All of the grit, fuzz, and snarl from Harlem have been distilled through this resplendent filter of ‘60s Merseybeat and psych-pop that hearkens to memories of The Beatles and The Monkees (well, if Michael Nesmith had gotten his way). While it would be easy to namedrop contemporary icons like Belle & Sebastian or of Montreal, I would rather draw parallels to Girls and Spoon. Specifically, the marriage of subtle jangle, surf rock textures, and snappy melodic grooves present this striking image of a tuneful pop genius just having fun making music, but doing so with a heightened sense of purpose.
This is vintage pop of the highest order.
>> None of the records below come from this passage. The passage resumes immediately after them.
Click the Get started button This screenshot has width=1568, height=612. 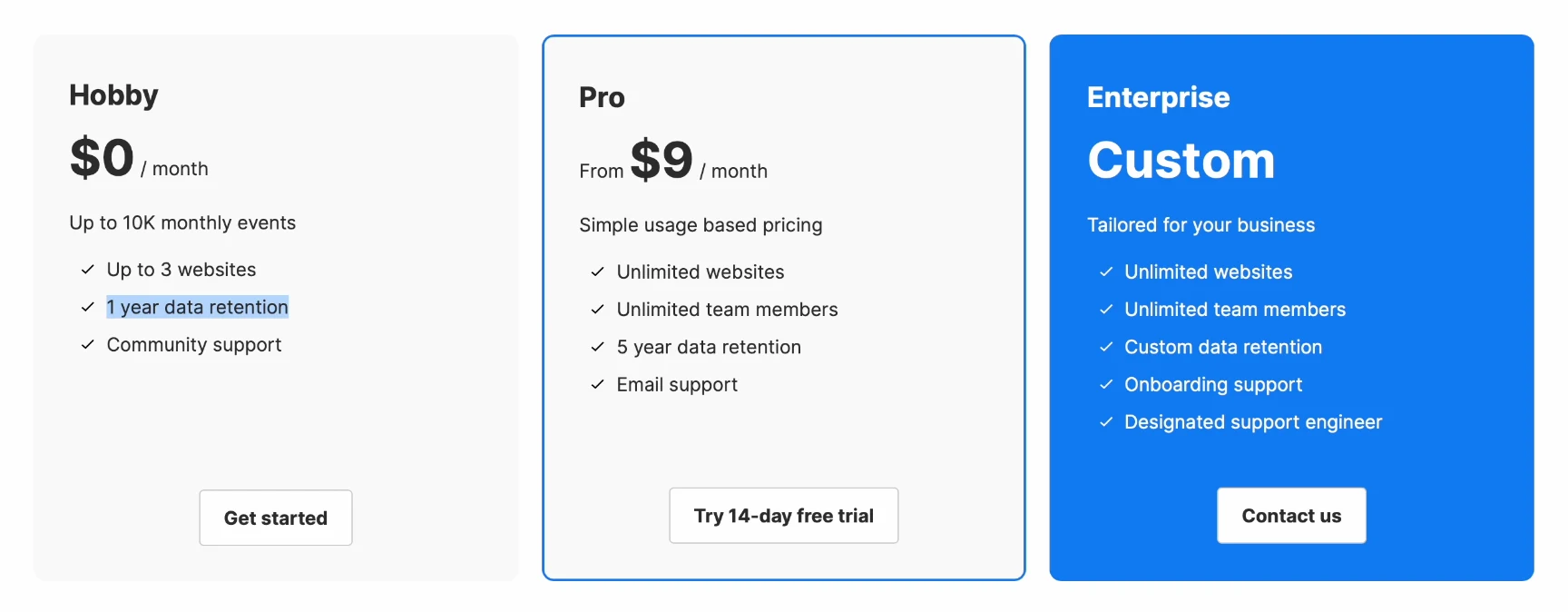pyautogui.click(x=276, y=518)
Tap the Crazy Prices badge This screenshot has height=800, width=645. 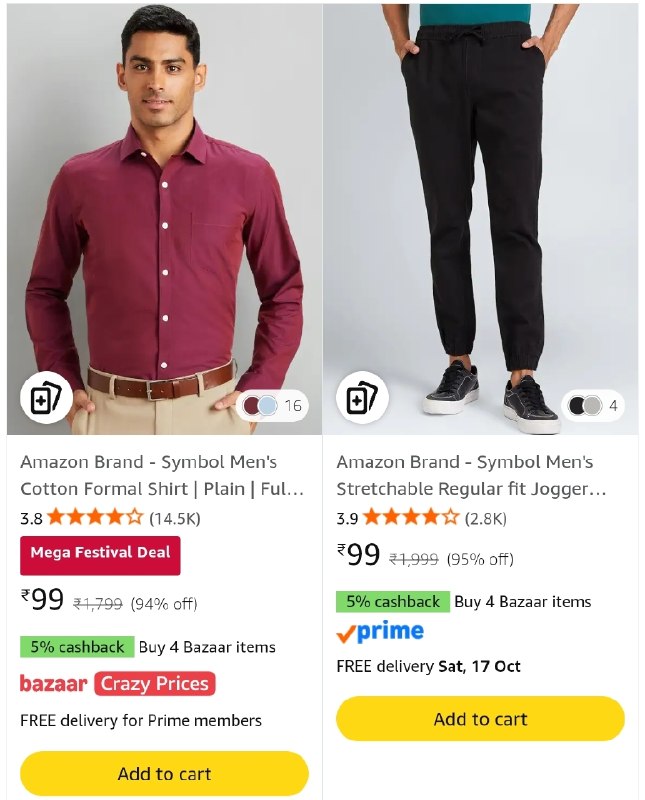[x=155, y=684]
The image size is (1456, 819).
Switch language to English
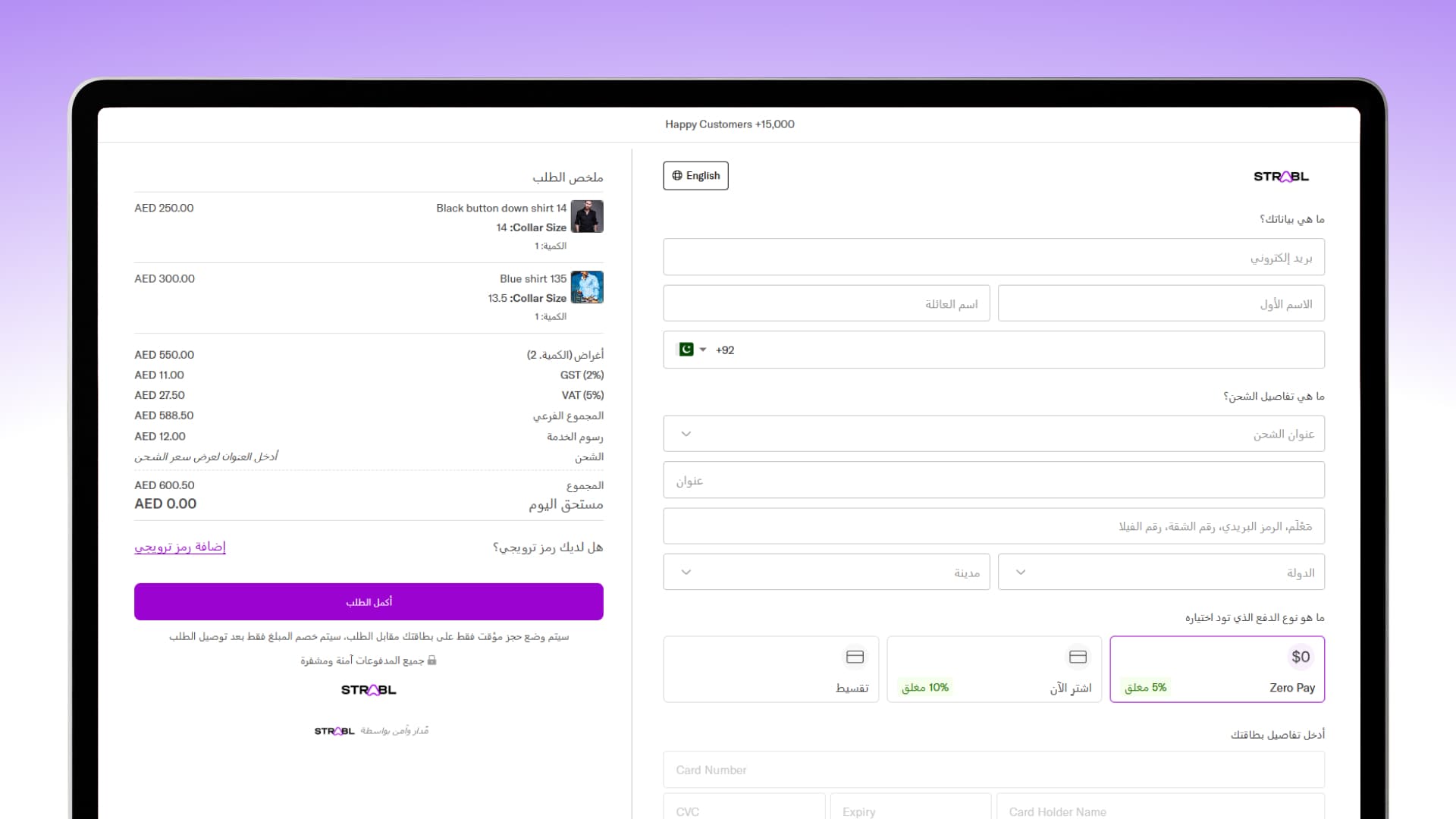(x=695, y=176)
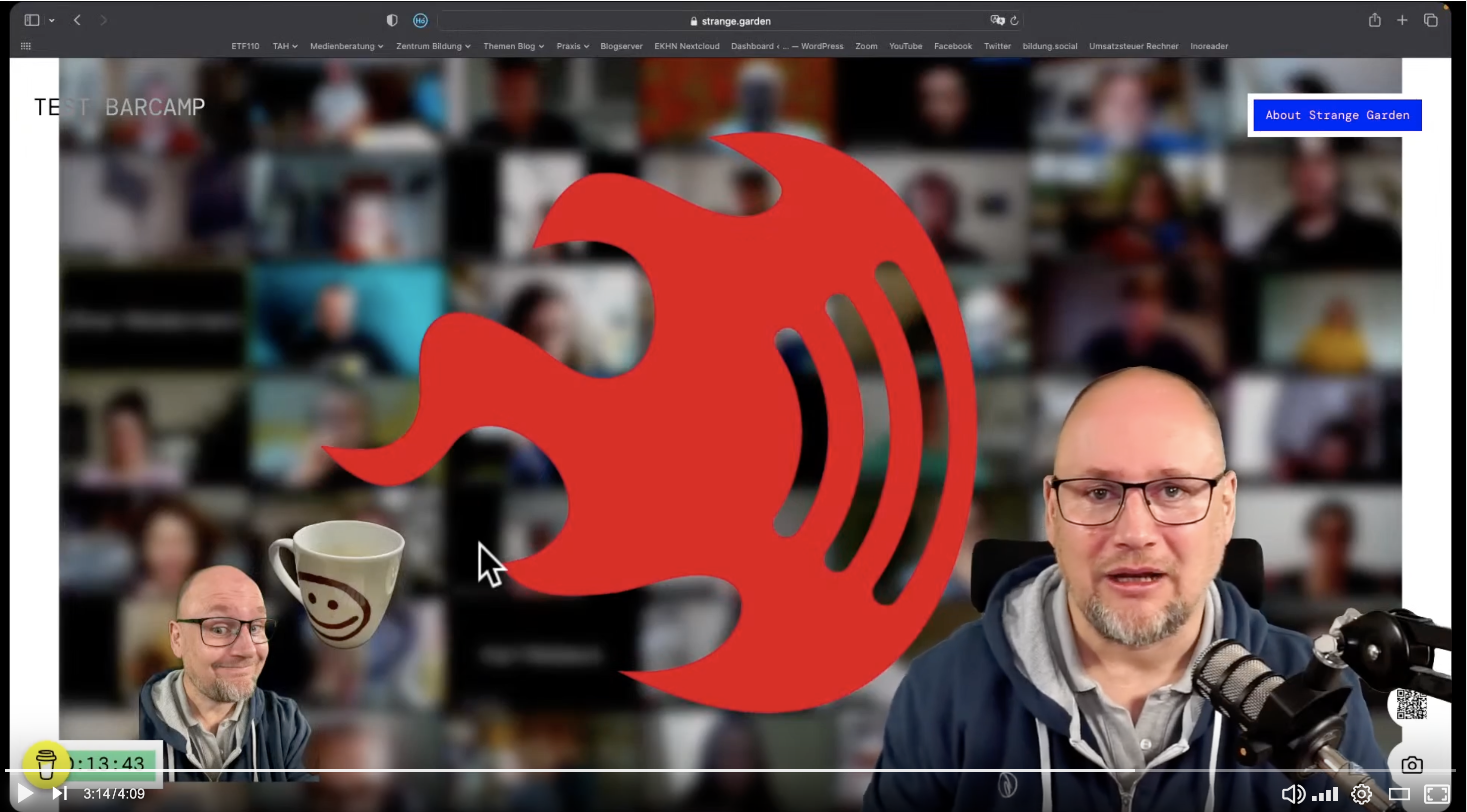The height and width of the screenshot is (812, 1467).
Task: Click the Inoreader bookmark link
Action: point(1209,46)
Cuts like “Bedroom Honesty,” “Tropic of Cancer,” “Cute Black Cloud,” and “Police Brutality” are crisp, tuneful, and straightforward, with just the slightest tinge of hippie vibes. The musicianship is adroit and on-point across the board, whether it’s the classy guitar licks and washed-out organ tones, or the fresh bass runs and warm drum fills. And in terms of arrangements, most of the songs are a comfortable andante, with just the right amount of occasional zip and pep to keep the tracks from blurring together into a mid-temp mush.
I would be remiss if I didn’t mention how Cooomers’ voice serves as the record’s glue, His world-weary, slightly disaffected tone manages to come across as not too despondent, which pares well with the jaunty, breezy music.
So, while Harlem remains on hiatus, Lace Curtains serves as an admirable placeholder that could easily transcend replacement status (if a sophomore album ever were to drop). The Garden of Joy and The Well of Loneliness sounds alternately timeless and quite modern, and does so with very little overt effort (the true hallmark of LOTS of behind-the-scenes effort).